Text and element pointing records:
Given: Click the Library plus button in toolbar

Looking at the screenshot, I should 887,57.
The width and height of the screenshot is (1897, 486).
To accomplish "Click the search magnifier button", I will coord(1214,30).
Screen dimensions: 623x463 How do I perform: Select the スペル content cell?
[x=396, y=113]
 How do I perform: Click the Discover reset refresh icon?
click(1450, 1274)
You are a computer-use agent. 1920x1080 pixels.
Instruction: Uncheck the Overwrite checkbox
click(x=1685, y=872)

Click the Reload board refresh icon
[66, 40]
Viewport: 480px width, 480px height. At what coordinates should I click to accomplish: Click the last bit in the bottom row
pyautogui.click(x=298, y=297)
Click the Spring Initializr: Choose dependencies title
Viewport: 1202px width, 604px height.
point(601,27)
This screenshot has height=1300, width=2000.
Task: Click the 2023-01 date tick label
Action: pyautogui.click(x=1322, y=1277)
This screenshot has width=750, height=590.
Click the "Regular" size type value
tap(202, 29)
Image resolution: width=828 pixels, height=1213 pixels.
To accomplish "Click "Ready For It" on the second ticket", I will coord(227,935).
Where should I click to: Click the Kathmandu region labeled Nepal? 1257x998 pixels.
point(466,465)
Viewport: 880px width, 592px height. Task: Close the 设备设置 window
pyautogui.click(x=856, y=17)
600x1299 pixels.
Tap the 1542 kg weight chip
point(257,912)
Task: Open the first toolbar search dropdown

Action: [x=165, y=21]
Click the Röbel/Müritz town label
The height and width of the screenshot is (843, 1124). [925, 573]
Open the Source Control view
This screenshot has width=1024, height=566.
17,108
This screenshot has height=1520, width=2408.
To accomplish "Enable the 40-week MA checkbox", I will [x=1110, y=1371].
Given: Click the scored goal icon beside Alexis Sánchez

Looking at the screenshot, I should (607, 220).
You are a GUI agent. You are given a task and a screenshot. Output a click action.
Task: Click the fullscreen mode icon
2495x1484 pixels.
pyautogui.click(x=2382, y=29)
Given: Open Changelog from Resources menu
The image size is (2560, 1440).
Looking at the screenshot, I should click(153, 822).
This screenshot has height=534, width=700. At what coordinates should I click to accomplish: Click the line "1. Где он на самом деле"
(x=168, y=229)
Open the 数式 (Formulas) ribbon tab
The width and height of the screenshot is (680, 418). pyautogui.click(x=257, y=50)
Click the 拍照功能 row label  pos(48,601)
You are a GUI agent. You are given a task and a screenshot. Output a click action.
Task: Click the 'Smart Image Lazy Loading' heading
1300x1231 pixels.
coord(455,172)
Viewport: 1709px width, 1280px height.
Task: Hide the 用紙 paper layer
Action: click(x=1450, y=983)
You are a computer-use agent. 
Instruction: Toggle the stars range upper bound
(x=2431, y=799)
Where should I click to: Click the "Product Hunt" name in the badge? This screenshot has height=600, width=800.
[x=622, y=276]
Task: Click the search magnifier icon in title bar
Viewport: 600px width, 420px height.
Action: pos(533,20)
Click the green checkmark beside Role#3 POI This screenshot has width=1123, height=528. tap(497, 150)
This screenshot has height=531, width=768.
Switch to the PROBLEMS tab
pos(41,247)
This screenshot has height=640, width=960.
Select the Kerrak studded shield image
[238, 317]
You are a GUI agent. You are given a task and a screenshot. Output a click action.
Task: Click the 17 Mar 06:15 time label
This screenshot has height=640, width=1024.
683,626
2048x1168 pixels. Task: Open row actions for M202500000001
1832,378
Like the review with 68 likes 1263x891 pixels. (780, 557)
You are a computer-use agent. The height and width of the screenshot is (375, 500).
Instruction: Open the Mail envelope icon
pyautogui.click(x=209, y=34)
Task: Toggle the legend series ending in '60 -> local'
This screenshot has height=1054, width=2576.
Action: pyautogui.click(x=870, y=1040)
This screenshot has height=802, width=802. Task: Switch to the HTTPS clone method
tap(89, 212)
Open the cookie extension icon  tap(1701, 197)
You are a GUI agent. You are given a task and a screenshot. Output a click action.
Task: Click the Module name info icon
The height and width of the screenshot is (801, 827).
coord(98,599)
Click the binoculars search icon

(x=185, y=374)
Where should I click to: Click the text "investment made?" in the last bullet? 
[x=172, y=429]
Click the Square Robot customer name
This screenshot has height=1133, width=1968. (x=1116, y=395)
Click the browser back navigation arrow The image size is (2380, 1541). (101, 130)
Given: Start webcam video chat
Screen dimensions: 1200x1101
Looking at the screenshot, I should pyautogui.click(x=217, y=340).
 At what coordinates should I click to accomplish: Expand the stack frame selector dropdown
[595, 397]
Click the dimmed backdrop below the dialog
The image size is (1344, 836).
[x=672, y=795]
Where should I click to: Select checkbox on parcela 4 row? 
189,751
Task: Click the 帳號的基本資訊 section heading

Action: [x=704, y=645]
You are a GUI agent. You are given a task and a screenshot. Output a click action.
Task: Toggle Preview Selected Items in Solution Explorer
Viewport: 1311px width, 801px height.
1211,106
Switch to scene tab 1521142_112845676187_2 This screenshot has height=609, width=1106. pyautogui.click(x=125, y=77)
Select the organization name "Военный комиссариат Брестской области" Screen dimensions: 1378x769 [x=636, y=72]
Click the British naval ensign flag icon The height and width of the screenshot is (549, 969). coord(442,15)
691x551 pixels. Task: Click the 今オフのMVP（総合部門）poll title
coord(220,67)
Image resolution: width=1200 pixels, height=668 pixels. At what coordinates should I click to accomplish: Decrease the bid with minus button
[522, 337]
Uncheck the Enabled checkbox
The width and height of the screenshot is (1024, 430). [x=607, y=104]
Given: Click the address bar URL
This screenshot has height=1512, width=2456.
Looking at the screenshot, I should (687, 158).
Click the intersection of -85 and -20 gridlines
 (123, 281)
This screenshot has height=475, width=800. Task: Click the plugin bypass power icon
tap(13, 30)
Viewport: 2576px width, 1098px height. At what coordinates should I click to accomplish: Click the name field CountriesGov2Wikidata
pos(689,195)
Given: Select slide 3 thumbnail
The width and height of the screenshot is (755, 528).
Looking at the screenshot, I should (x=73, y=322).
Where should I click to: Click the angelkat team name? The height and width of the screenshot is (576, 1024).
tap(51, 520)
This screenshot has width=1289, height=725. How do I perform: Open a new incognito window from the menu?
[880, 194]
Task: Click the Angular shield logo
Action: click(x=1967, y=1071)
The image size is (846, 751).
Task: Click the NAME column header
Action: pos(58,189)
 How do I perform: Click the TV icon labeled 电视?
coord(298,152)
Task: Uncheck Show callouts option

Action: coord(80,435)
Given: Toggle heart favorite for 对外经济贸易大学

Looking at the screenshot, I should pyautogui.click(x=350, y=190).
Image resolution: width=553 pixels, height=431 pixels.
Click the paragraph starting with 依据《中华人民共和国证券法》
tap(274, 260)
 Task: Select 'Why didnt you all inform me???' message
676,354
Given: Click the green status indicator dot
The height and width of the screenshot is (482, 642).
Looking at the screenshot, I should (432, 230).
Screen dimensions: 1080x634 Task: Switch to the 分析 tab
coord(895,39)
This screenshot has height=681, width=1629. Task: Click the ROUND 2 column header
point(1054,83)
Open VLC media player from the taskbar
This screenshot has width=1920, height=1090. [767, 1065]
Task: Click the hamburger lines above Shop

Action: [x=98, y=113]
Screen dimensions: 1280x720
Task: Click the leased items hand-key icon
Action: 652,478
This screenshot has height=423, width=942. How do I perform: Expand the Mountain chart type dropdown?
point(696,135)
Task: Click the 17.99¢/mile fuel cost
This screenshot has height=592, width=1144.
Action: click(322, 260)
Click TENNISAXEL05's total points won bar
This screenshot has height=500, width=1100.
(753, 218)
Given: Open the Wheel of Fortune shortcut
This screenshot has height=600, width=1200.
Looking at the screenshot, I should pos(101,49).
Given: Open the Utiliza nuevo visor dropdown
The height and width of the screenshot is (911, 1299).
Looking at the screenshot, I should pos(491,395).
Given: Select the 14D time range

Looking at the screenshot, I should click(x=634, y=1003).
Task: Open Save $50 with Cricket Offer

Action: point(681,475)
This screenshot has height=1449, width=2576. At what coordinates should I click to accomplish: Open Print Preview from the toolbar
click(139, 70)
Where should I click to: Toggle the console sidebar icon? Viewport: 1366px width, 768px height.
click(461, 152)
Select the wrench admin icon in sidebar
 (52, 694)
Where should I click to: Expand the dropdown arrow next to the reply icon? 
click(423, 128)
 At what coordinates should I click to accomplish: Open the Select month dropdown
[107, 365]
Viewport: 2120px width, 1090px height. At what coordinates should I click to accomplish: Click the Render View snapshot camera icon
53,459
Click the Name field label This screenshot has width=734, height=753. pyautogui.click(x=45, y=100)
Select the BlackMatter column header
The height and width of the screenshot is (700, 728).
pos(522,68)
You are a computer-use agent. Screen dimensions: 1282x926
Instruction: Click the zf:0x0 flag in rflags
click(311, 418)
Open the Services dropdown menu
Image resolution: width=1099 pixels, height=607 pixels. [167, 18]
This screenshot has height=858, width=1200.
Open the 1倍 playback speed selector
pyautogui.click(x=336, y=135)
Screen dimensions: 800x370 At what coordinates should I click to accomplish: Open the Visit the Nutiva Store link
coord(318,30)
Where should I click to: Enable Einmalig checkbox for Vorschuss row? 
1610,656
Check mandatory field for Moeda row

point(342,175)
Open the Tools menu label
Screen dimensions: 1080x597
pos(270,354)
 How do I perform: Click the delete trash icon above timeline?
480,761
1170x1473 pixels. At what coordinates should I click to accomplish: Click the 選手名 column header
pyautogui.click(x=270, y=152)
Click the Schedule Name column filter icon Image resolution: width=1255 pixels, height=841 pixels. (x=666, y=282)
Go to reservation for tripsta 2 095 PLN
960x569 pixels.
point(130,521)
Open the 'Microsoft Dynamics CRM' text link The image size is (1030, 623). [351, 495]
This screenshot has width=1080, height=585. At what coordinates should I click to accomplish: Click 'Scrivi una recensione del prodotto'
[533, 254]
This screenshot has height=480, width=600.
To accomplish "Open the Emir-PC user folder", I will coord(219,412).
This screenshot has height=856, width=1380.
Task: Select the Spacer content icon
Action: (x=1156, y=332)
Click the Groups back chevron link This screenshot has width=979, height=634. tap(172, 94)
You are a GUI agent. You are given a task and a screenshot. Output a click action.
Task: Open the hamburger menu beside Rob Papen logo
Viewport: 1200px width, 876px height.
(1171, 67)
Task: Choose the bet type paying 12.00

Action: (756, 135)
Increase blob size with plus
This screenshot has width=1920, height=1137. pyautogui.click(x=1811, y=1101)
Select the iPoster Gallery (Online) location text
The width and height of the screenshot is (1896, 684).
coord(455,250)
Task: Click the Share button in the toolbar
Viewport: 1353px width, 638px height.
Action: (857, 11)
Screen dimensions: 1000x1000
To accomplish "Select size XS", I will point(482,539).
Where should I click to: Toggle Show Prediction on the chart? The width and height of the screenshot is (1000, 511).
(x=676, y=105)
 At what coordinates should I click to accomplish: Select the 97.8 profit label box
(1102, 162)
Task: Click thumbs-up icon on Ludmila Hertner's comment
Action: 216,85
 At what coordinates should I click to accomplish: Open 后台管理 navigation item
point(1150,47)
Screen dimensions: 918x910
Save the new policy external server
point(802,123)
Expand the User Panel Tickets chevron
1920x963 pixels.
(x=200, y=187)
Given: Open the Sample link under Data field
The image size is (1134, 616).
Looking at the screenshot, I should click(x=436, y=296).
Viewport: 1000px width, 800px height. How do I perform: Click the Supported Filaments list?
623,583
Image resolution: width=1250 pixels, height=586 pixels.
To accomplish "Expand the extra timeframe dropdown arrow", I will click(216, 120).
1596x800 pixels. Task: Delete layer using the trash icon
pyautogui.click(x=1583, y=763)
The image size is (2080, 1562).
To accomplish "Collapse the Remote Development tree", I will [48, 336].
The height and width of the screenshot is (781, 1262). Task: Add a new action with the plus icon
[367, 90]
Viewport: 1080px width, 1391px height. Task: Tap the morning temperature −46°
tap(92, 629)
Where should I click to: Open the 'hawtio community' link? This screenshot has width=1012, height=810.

WORK TO DO:
Present the lines above as a numbered list, running from the line that contains "Given: Open Changelog from Resources menu" through the line that contains "[x=622, y=276]", both included and blank lines omitted.

RESPONSE:
1. Given: Open Changelog from Resources menu
2. The image size is (2560, 1440).
3. Looking at the screenshot, I should click(153, 822).
4. This screenshot has height=534, width=700. At what coordinates should I click to accomplish: Click the line "1. Где он на самом деле"
5. (x=168, y=229)
6. Open the 数式 (Formulas) ribbon tab
7. The width and height of the screenshot is (680, 418). pyautogui.click(x=257, y=50)
8. Click the 拍照功能 row label  pos(48,601)
9. You are a GUI agent. You are given a task and a screenshot. Output a click action.
10. Task: Click the 'Smart Image Lazy Loading' heading
11. 1300x1231 pixels.
12. coord(455,172)
13. Viewport: 1709px width, 1280px height.
14. Task: Hide the 用紙 paper layer
15. Action: click(x=1450, y=983)
16. You are a computer-use agent. 
17. Instruction: Toggle the stars range upper bound
18. (x=2431, y=799)
19. Where should I click to: Click the "Product Hunt" name in the badge? This screenshot has height=600, width=800.
20. [x=622, y=276]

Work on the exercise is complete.